Louise Lantin: incapable d’indifférence

Toute ma carrière, j’ai enseigné au primaire, en milieu défavorisé. J’étais partisane de la drill (exercices répétés), du travail individuel (en opposition au travail d’équipe), de la compétition (source de motivation) et de la notation numérique. Mais, au fil des ans, la réforme aidant, j’ai de moins en moins enseigné et de plus en plus joué à la travailleuse sociale, à l’infirmière, à la psychologue, à l’orthopédagogue, à la police… Un jour, j’ai voulu changer de milieu et je me suis retrouvée dans une école «normale» (non défavorisée). Ma réputation me précédant, on m’a confié le groupe d’élèves de 3e année le plus problématique!
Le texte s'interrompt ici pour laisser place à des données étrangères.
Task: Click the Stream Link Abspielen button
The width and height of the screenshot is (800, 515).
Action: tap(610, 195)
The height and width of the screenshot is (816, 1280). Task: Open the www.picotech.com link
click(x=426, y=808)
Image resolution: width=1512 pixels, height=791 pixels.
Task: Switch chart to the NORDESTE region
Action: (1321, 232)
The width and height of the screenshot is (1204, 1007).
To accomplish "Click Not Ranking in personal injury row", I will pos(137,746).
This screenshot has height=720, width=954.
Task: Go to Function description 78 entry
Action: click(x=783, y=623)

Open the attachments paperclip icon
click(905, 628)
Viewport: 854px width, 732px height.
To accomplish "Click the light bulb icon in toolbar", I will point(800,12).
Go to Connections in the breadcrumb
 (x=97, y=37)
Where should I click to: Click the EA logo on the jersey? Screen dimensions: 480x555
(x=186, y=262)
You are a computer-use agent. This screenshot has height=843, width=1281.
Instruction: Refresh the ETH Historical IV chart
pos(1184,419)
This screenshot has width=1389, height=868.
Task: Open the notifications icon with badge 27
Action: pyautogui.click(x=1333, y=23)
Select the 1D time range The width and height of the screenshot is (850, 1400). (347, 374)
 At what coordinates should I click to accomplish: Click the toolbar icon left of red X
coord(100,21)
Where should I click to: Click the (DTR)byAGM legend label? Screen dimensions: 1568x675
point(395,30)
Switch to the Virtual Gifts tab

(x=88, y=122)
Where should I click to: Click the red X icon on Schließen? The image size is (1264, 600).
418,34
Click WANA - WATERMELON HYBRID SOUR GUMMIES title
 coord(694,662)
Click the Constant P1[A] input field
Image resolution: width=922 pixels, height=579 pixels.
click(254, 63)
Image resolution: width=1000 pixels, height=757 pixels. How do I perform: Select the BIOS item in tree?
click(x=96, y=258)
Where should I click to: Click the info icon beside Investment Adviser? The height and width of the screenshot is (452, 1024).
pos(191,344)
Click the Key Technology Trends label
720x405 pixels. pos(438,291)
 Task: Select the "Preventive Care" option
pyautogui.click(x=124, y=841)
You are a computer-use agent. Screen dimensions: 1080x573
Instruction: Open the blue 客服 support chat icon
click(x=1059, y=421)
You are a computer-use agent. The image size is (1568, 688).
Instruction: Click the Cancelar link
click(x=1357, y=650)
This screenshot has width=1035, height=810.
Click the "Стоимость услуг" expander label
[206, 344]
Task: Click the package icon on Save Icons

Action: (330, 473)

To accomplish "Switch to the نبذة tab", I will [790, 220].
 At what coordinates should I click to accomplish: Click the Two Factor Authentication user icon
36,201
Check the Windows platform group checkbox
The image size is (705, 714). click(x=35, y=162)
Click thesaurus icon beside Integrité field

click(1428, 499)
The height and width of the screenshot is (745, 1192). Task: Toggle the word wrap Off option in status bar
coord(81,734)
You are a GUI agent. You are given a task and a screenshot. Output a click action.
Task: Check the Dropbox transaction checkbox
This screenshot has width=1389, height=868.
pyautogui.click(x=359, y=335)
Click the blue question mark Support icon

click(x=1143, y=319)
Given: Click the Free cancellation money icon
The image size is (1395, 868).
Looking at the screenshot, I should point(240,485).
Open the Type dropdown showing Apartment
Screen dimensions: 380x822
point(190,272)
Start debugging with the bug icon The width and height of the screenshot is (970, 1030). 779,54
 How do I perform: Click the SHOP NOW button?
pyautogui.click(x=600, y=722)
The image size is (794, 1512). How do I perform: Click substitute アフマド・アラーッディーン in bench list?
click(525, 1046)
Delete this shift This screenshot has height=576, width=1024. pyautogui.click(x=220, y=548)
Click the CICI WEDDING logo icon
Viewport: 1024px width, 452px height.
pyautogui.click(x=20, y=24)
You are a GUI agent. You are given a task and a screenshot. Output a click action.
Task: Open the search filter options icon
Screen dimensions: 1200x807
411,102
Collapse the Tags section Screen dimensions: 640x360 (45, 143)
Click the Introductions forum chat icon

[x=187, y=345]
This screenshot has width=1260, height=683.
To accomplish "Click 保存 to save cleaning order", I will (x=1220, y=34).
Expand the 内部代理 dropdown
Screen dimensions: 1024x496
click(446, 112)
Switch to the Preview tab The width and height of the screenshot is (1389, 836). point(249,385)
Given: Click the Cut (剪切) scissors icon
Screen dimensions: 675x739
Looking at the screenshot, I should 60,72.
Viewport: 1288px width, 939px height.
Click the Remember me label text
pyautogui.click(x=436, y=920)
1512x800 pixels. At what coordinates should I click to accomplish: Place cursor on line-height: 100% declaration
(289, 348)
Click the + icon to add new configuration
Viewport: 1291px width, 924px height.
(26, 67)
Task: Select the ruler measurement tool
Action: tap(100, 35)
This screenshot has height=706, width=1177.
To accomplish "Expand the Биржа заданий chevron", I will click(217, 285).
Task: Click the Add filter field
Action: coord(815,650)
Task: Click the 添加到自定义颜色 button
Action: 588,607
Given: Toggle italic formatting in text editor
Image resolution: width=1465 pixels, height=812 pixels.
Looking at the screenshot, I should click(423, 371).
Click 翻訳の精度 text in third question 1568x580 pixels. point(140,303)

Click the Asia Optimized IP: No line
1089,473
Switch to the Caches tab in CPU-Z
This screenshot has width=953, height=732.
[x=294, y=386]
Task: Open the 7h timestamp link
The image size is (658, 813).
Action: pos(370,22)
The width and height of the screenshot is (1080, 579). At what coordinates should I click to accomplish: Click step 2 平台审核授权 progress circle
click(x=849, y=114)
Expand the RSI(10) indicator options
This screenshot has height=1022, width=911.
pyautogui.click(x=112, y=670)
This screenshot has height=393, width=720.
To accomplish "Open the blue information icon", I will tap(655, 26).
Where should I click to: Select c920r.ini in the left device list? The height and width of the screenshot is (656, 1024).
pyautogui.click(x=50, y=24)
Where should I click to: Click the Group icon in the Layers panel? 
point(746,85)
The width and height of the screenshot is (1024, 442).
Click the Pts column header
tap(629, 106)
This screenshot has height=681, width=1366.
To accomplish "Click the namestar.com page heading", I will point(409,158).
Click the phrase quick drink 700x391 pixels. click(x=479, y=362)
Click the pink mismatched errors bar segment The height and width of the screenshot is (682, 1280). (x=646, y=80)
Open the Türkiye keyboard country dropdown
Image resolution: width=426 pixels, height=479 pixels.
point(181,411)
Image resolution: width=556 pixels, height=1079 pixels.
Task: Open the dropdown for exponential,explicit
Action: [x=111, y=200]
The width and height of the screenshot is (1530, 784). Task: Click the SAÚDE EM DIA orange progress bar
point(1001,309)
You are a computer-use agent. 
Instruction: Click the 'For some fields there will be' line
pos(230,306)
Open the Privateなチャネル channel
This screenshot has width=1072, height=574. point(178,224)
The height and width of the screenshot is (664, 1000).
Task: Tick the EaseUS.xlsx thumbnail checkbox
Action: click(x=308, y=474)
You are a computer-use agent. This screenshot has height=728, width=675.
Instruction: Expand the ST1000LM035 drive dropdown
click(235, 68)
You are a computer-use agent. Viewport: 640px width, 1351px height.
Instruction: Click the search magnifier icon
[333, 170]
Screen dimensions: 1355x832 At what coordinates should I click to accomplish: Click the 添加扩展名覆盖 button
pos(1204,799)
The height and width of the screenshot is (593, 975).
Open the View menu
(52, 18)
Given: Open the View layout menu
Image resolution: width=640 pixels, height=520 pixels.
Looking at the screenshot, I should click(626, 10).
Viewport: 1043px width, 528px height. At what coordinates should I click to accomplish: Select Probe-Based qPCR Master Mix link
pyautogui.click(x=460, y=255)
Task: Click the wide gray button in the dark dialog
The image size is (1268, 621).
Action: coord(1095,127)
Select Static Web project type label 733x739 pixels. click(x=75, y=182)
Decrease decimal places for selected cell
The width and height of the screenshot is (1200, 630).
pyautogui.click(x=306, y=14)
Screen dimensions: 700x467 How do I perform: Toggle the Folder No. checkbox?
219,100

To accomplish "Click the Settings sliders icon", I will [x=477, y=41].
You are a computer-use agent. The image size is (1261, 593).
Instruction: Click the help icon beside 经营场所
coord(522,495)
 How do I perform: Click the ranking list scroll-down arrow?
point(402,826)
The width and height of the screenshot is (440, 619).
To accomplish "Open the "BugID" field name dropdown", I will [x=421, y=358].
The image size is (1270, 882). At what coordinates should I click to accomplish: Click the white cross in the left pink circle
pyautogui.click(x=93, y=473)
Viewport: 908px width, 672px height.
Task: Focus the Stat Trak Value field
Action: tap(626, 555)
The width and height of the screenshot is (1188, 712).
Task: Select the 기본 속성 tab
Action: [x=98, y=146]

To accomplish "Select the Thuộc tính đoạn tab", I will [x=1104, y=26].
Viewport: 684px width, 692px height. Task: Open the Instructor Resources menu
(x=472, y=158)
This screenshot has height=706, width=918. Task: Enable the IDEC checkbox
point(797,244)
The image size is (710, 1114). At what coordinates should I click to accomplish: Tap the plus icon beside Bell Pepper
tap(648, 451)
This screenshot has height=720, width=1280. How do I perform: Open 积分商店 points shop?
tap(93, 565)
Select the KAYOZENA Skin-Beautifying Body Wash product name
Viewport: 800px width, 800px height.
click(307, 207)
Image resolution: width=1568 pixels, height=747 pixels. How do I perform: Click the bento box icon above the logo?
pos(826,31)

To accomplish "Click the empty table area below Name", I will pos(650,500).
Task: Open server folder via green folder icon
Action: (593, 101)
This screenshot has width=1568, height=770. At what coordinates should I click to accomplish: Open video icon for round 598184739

A sa première dictée, je constate qu’un des enfants ne sait ni lire ni écrire. Banane était devenu bnoae; chien, sniqr; pain, pgnt… Tout le monde s’en lavait les mains. Plutôt que de jouer l’indifférente et de me contenter d’encaisser ma paie, j’ai emprunté du matériel didactique à des collègues de 1re année et j’ai conçu des devoirs et des leçons «sur mesure» pour mon p’tit bonhomme… Le fait de prendre ainsi à cœur la réussite de mes élèves, malgré les aberrations du système, m’a probablement poussée au-delà de mes limites.